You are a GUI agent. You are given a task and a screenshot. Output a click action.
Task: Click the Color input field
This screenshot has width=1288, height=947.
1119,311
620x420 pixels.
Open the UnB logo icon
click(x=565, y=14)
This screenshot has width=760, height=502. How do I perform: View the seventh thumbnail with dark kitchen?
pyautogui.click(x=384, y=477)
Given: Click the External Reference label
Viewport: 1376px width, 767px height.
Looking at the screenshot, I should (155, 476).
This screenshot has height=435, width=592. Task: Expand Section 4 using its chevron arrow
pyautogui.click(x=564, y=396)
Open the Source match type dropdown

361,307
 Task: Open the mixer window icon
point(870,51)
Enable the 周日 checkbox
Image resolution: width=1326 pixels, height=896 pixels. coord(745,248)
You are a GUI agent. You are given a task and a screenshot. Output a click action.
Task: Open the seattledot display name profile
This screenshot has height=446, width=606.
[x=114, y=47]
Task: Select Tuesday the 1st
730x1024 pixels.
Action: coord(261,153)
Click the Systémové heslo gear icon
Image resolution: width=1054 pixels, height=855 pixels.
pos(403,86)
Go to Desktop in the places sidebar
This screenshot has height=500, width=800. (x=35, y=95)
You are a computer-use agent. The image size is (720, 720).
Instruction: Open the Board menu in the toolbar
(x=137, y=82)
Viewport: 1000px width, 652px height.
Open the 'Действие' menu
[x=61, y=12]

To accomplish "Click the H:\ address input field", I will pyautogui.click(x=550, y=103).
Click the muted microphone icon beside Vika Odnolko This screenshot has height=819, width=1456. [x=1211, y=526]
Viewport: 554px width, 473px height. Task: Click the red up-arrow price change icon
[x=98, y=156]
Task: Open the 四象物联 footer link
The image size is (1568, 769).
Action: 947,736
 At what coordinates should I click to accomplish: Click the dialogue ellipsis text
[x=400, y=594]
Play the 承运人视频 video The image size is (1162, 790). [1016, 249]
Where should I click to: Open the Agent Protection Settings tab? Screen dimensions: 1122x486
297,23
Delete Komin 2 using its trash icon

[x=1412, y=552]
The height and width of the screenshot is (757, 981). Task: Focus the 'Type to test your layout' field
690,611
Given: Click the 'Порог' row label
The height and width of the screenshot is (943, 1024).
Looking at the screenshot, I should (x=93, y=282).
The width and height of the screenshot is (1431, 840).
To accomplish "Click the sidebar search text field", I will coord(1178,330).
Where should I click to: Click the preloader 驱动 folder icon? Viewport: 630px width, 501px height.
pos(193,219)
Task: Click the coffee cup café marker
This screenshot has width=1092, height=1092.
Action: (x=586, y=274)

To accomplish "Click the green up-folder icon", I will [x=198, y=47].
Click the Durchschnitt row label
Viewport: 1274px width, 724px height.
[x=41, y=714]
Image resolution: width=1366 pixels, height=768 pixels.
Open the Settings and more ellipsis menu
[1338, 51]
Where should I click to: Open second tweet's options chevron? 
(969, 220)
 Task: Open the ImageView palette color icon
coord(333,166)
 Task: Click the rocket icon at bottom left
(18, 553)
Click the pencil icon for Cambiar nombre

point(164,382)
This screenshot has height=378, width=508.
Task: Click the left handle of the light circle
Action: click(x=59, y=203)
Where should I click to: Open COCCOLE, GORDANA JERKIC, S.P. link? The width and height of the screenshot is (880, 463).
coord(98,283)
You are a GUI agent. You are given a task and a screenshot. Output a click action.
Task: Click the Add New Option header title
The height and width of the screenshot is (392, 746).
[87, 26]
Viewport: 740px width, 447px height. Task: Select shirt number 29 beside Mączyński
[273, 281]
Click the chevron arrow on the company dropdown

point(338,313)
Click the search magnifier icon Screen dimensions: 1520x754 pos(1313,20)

=======

Assignment ->
Show every line of the records above that contains the word "input".

Reply ->
Task: Click the Color input field
To accomplish "Click the H:\ address input field", I will pyautogui.click(x=550, y=103).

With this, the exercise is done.